Decisão obriga assistentes de bordo a regressar ao trabalho, apesar da oposição do sindicato
A Air Canada anunciou que irá retomar os voos esta segunda-feira, 17 de agosto, após uma intervenção do governo canadiano que forçou os assistentes de bordo em greve a regressarem ao trabalho. A medida surge na sequência de uma ordem emitida pelo Conselho Canadiano de Relações Laborais (CIRB), ao abrigo do Código Laboral do Canadá, que colocou fim à paralisação iniciada no sábado.
A decisão do CIRB, tomada com base numa diretiva da ministra federal do Trabalho e das Famílias, Patty Hajdu, determinou que o processo de negociação entre a transportadora aérea e o sindicato Canadian Union of Public Employees (CUPE) seja remetido para arbitragem vinculativa final, encerrando assim o conflito laboral que levou à suspensão de mais de 700 voos.
“A Air Canada foi instruída a retomar as operações e todos os assistentes de bordo da Air Canada e da Air Canada Rouge devem regressar ao serviço até às 14h00 (hora de Ottawa) desta segunda-feira, 17 de agosto”, indicou um porta-voz da companhia aérea.
A CUPE, que representa os assistentes de bordo da companhia, reagiu com veemência à decisão, acusando o governo de agir em benefício de uma empresa “altamente lucrativa” e de trair uma força de trabalho maioritariamente feminina.

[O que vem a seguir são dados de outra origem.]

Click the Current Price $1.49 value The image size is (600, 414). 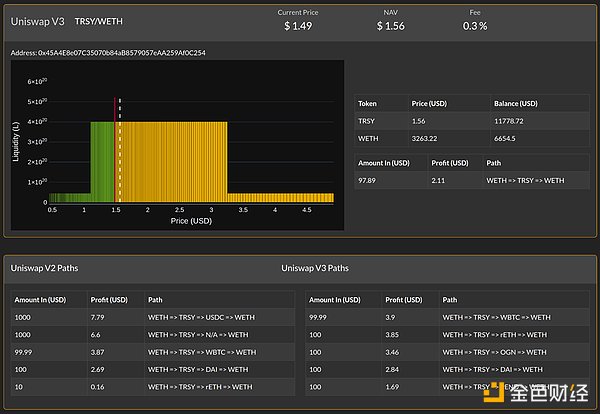[x=300, y=26]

O presidente nacional do sindicato, Mark Hancock, garantiu que a luta vai continuar.
“Não desistiremos. Vamos continuar a lutar nas linhas de piquete, nas ruas, na mesa de negociações, nos tribunais e no Parlamento, até que acabe a injustiça do trabalho não remunerado”, declarou.

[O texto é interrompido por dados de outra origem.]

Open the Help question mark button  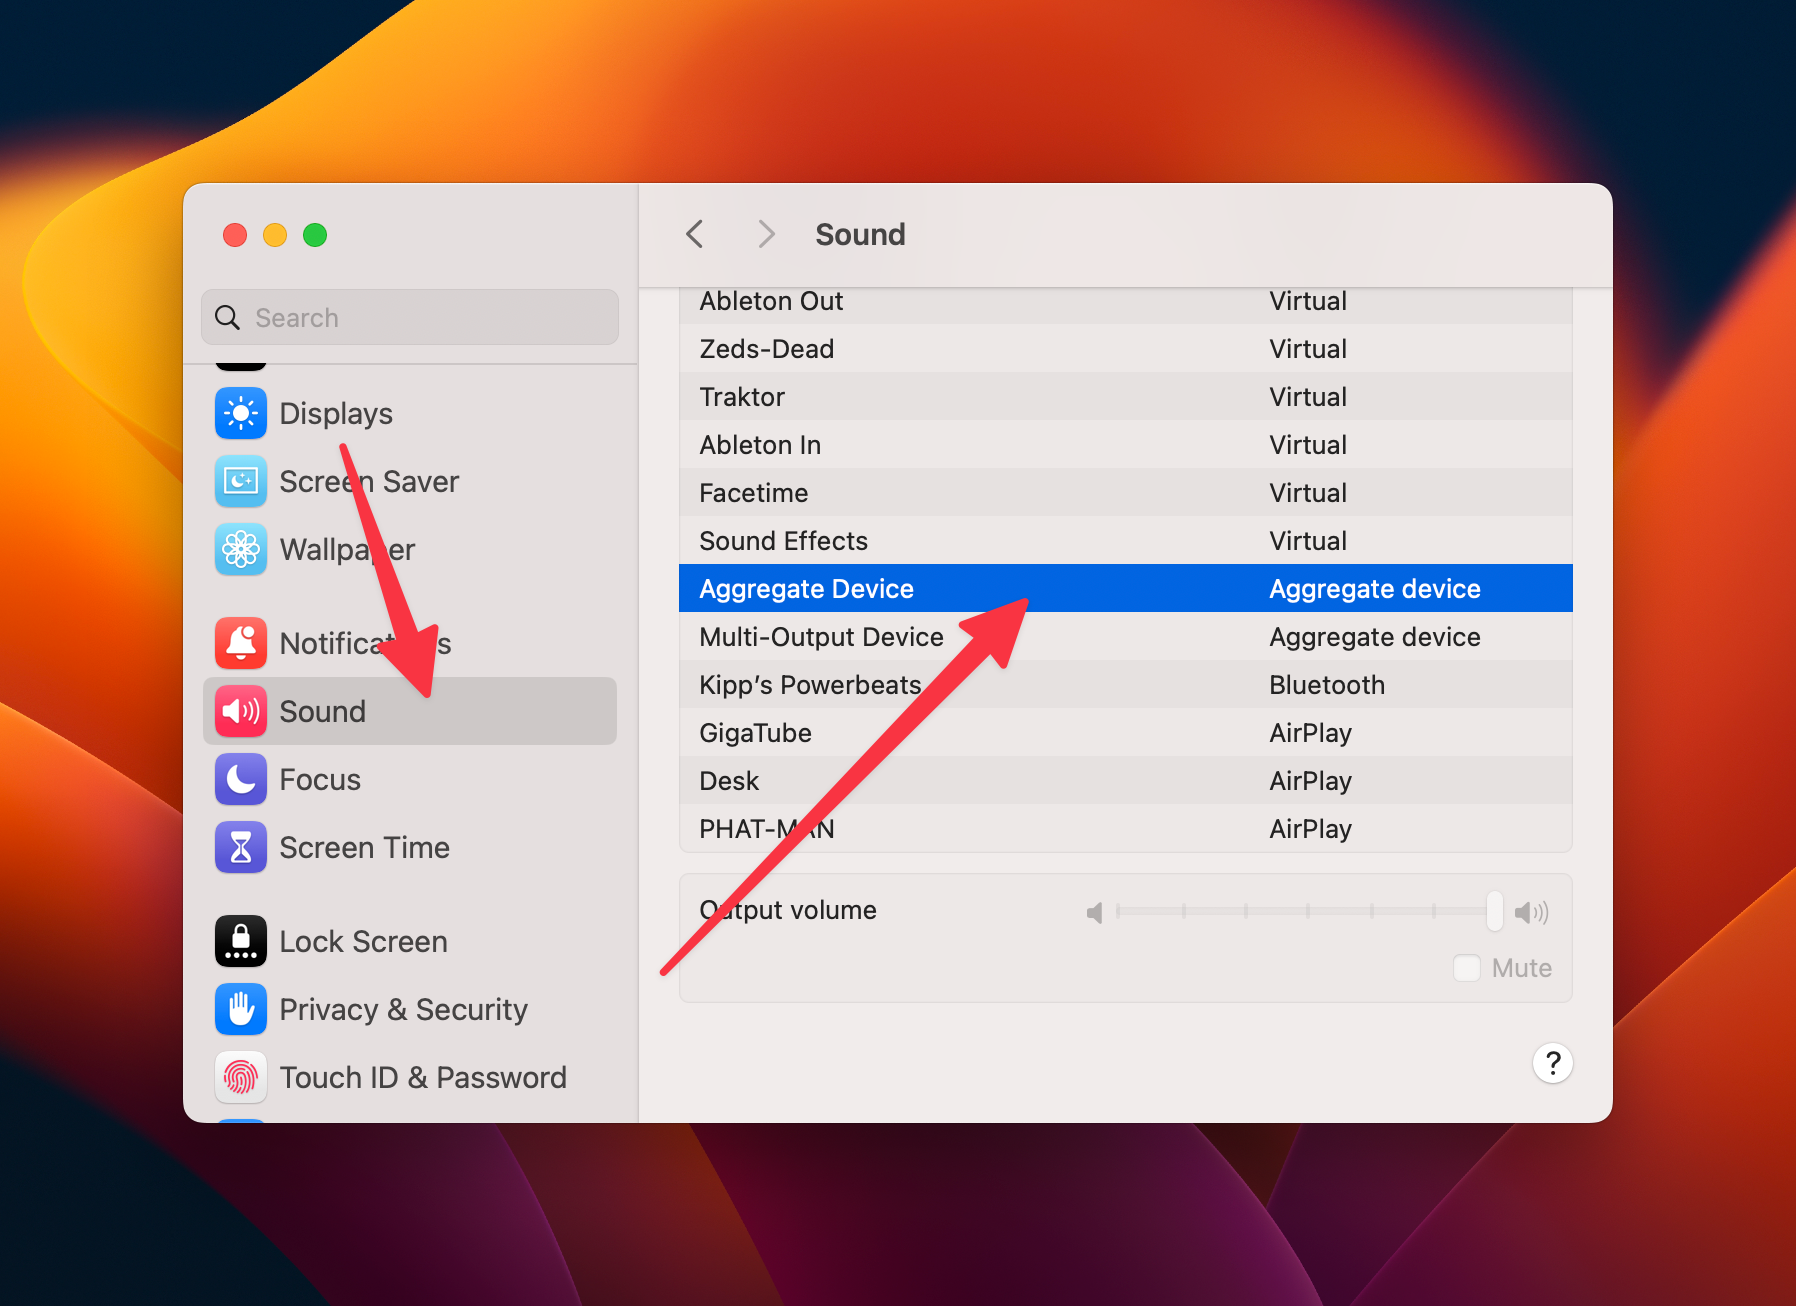click(1552, 1063)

Segundo a CUPE, os assistentes de bordo trabalham até 35 horas semanais não pagas, realizando tarefas essenciais, e os seus salários não acompanham a inflação, os padrões da indústria nem o salário mínimo federal.
Candace Rennick, secretária-tesoureira nacional do sindicato, criticou duramente a intervenção governamental: “É uma traição descarada. Uma utilização vergonhosa do poder que favorece o lucro das empresas e ignora o sofrimento das trabalhadoras.”

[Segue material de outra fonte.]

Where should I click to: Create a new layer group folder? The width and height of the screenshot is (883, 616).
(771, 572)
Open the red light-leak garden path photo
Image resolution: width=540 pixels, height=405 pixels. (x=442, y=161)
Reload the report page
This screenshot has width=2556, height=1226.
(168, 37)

A ministra Patty Hajdu justificou a ação do governo afirmando que o impasse entre as partes ameaçava o normal funcionamento da economia canadiana e o transporte de passageiros e carga essenciais. “Num ano já marcado por perturbações e incertezas, este não era o momento para mais interrupções”, sublinhou.
A greve foi inicialmente convocada a 16 de agosto devido à recusa da Air Canada em melhorar as condições salariais dos assistentes de bordo. Apesar do regresso forçado ao trabalho, o descontentamento permanece e o conflito promete não ficar por aqui.